ABOUT THIS EXERCISE:
Once you reach the line containing "Digital Marketing (151, 2536)" in the data below, restate each line word for word up to and including the one containing "Val Smith Sits".

RECORDS SHOWN:
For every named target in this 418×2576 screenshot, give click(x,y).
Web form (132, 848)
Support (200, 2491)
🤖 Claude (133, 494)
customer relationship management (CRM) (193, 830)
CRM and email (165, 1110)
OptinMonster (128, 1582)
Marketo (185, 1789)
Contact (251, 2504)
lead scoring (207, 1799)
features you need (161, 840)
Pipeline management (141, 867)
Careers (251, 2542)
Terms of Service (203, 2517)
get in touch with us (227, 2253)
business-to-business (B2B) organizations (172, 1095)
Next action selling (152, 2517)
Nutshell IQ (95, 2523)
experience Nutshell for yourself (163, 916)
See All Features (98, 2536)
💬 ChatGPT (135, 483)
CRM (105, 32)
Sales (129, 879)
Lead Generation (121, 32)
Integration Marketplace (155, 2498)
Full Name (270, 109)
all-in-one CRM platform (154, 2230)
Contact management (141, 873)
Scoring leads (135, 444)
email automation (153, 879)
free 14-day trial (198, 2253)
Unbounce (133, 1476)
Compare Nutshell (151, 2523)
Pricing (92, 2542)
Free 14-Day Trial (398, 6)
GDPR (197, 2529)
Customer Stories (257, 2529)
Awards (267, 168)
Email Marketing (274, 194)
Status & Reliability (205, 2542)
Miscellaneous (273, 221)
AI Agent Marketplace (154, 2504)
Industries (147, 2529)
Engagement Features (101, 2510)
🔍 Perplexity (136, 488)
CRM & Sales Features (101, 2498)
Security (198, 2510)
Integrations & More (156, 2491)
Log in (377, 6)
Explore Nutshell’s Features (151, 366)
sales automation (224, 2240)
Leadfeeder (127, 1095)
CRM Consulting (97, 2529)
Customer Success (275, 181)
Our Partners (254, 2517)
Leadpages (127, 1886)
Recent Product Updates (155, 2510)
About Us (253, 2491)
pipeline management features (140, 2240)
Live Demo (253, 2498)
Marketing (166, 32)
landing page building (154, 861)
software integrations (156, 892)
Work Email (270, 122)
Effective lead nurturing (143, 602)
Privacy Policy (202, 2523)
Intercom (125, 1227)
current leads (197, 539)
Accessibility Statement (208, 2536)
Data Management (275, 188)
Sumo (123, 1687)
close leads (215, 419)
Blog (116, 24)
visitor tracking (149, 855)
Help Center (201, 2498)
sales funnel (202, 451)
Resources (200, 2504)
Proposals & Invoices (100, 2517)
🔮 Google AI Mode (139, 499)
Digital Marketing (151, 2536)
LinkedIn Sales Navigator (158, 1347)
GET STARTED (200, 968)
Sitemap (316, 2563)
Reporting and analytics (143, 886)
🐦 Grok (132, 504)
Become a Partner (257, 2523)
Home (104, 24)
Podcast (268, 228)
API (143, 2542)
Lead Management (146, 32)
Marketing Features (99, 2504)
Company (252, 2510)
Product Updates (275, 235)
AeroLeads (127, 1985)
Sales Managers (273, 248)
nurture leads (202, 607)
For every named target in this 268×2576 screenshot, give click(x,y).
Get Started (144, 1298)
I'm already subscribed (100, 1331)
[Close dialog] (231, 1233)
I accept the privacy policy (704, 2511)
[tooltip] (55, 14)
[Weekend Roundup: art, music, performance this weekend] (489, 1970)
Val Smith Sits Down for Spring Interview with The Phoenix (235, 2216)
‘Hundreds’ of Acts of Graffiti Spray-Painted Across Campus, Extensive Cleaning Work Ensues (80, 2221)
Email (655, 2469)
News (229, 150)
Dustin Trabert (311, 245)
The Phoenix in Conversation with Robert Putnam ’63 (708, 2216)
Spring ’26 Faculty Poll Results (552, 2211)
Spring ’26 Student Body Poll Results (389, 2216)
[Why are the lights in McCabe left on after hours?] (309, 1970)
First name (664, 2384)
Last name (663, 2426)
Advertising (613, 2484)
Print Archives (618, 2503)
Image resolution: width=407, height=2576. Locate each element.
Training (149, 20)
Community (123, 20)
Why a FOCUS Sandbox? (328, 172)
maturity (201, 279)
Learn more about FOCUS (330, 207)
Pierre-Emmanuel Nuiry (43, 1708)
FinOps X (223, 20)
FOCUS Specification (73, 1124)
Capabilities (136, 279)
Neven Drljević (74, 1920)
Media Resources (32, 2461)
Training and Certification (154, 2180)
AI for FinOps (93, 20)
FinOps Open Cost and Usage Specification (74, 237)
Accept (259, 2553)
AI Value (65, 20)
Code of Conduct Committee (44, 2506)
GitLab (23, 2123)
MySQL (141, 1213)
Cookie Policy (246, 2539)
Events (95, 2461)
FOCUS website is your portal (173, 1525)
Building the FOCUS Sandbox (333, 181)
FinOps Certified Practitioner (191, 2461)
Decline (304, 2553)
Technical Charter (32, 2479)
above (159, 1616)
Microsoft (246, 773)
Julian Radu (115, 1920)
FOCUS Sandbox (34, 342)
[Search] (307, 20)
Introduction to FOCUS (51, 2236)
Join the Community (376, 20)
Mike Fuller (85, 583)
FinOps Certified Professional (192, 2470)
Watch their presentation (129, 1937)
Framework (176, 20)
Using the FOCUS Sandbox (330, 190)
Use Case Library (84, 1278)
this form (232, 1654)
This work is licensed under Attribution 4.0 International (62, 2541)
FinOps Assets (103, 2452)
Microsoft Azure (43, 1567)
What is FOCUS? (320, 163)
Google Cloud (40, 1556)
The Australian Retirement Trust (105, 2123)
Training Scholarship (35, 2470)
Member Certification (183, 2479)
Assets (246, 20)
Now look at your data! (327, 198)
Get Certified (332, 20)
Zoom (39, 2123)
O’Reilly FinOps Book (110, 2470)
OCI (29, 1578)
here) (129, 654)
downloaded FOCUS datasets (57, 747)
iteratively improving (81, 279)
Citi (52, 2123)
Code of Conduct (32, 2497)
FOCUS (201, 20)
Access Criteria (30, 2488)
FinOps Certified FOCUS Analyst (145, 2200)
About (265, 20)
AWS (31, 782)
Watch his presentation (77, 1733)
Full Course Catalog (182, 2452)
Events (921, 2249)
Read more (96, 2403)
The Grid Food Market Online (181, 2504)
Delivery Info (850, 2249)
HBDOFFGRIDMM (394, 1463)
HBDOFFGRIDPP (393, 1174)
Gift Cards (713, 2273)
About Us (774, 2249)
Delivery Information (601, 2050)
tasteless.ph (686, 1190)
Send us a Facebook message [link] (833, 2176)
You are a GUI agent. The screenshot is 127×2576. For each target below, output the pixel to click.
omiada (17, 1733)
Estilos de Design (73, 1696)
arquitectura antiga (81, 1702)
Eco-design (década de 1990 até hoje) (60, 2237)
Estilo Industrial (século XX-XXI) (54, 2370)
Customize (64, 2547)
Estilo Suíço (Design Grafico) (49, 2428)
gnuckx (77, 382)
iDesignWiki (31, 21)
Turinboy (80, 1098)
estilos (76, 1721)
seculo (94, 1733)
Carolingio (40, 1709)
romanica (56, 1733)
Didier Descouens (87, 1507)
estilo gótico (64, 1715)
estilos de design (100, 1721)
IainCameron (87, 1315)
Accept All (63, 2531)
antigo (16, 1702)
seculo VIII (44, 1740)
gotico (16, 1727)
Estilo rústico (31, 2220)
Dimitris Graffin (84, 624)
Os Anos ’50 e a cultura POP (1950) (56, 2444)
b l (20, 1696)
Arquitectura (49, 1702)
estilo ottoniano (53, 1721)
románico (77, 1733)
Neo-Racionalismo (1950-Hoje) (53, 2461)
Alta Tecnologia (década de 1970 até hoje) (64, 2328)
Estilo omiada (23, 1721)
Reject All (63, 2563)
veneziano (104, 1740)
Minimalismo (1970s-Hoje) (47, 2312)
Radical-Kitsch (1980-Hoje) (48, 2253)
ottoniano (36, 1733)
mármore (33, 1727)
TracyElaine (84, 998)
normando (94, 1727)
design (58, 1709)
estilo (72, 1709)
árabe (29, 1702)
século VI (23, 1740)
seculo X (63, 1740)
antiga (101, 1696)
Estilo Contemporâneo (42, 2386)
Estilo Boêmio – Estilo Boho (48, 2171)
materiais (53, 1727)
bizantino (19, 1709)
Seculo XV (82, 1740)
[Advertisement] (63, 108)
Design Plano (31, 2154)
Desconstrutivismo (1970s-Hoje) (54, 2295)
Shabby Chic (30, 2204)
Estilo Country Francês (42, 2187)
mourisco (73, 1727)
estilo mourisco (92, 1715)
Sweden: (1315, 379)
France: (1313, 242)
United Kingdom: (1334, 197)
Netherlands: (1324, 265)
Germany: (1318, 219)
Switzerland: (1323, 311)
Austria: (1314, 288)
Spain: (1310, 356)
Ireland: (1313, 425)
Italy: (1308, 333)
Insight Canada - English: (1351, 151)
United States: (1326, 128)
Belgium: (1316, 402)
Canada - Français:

OUTPUT BELOW:
Digital Marketing (151, 2536)
LinkedIn Sales Navigator (158, 1347)
GET STARTED (200, 968)
Sitemap (316, 2563)
Reporting and analytics (143, 886)
🐦 Grok (132, 504)
Become a Partner (257, 2523)
Home (104, 24)
Podcast (268, 228)
API (143, 2542)
Lead Management (146, 32)
Marketing Features (99, 2504)
Company (252, 2510)
Product Updates (275, 235)
AeroLeads (127, 1985)
Sales Managers (273, 248)
nurture leads (202, 607)
For every named target in this 268×2576 screenshot, give click(x,y).
Get Started (144, 1298)
I'm already subscribed (100, 1331)
[Close dialog] (231, 1233)
I accept the privacy policy (704, 2511)
[tooltip] (55, 14)
[Weekend Roundup: art, music, performance this weekend] (489, 1970)
Val Smith Sits Down for Spring Interview with The Phoenix (235, 2216)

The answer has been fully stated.